▶ _Zu erledigen 1_:
Wer spielt laut dem Text über den Film „Beti und Amare“ das unzivilisierte Wunderwesen?

▶ _Textblock_:
Bild: Hiwot Asres als Beti
Es war einmal, in einem fernen Land, eine junge Bauerntochter, und es
herrschte Krieg. Wir schreiben das Jahr 1936, und ein böser Herrscher
namens Benito Mussolini erobert das ostafrikanische Kaiserreich Abessinien,
das später Äthiopien heißen sollte. So oder ähnlich könnte der
außergewöhnliche Märchenfilm „Beti und Amare“ von Andy Siege beginnen, n…
stellt der Regisseur seiner Geschichte statt einem erzählten Prolog alte
Wochenschauberichte voran und entfaltet das Magische im Zeitgeschichtlichen
ganz anders, als man es erwarten mag.
Bethlehem (Hiwot Asres), genannt Beti, als gepeinigte Heldin des Films,
eine Art Aschenputtel der Steppe, zieht, von Hunger und Folter geplagt und
von ihrer Mutter geschickt, durch das öde Land und findet bei ihrem
Großvater Unterschlupf. Eine Reiterbande ist der jungen Frau auf den
Fersen, mit Säbeln bewaffnet und kurz davor, Beti durch Vergewaltigungen
weiter zu erniedrigen. Doch just im Moment der akuten Bedrohung regnet es
bunte Kometen auf die graue Erde.
Es ist nicht das erste Mal, dass die Farbgebung des Films ein fantastisches
Eigenleben entwickelt, doch es ist für diese Geschichte das Wichtigste –
soll doch bald ein nackter Wolfsjunge, ein Romulus aus dem Weltall, aus
einem der gestrandeten Steine schlüpfen. Ausgestattet mit großen Eckzähnen,
aber ohne Vorstellung vom Leben, muss Beti dem „enfant sauvage“ erst die
Grundlagen des Alltags beibringen und tauft ihren wilden Zögling Amare.
Pascal Dawson, der sich auch als Regie-Assistent und Produzent dieses
ambitionierten kleinen Films betätigt, spielt das unzivilisierte
Wunderwesen als Mischung aus Mogli und Vampirkind und lässt Amares Rolle im
Film lange in der Schwebe – denn ob der weiße Wilde nun eine Bedrohung oder
der Retter der kriegsgebeutelten Beti ist, bleibt erst einmal unklar.

[Gespeicherte Daten]
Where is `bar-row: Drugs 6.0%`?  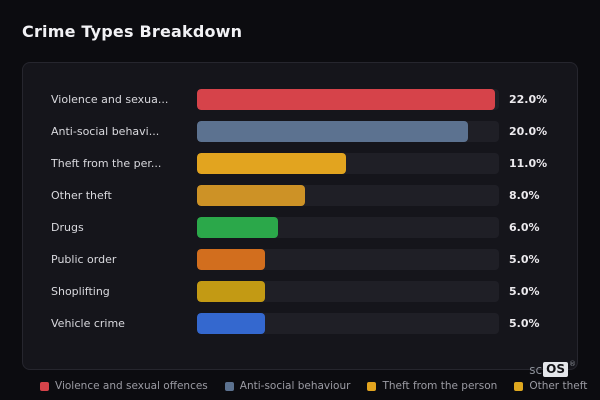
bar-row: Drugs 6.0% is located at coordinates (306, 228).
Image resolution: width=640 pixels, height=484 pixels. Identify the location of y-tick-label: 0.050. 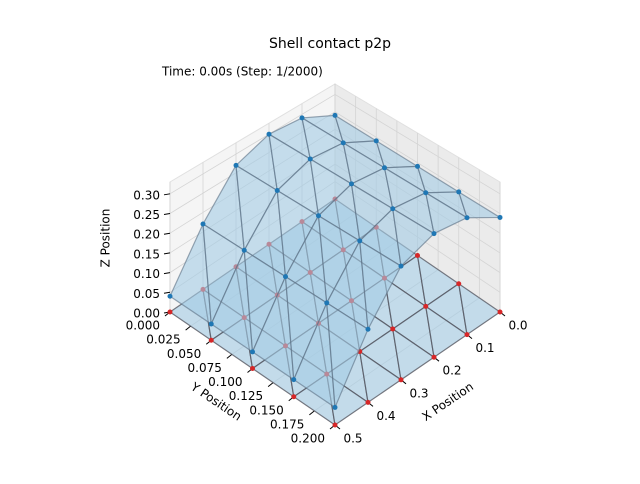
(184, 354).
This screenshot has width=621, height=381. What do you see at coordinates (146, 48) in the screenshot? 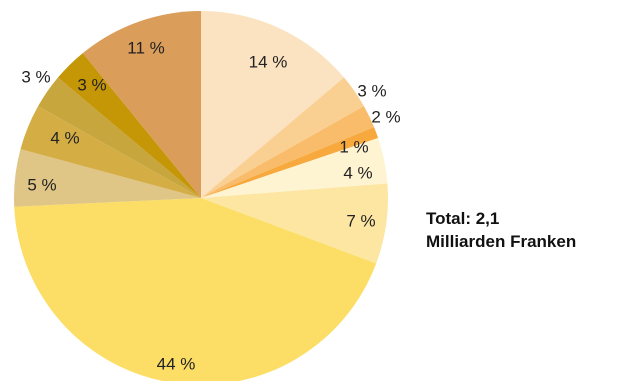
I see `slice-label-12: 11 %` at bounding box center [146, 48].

▶ _Zu erledigen 2_:
Gib bitte aus den Datensätzen alles von der Zeile mit „Image resolution: width=640“ bis hinunter zum Ende der Datensätze unverändert aus, beide Enden eingeschlossen. Lass die Bilder dabei weg.

▶ _Antwortfeld 1_:
Pascal Dawson

▶ _Antwortfeld 2_:
Image resolution: width=640 pixels, height=484 pixels. Identify the location of y-tick-label: 0.050. 
(184, 354).
This screenshot has width=621, height=381. What do you see at coordinates (146, 48) in the screenshot? 
I see `slice-label-12: 11 %` at bounding box center [146, 48].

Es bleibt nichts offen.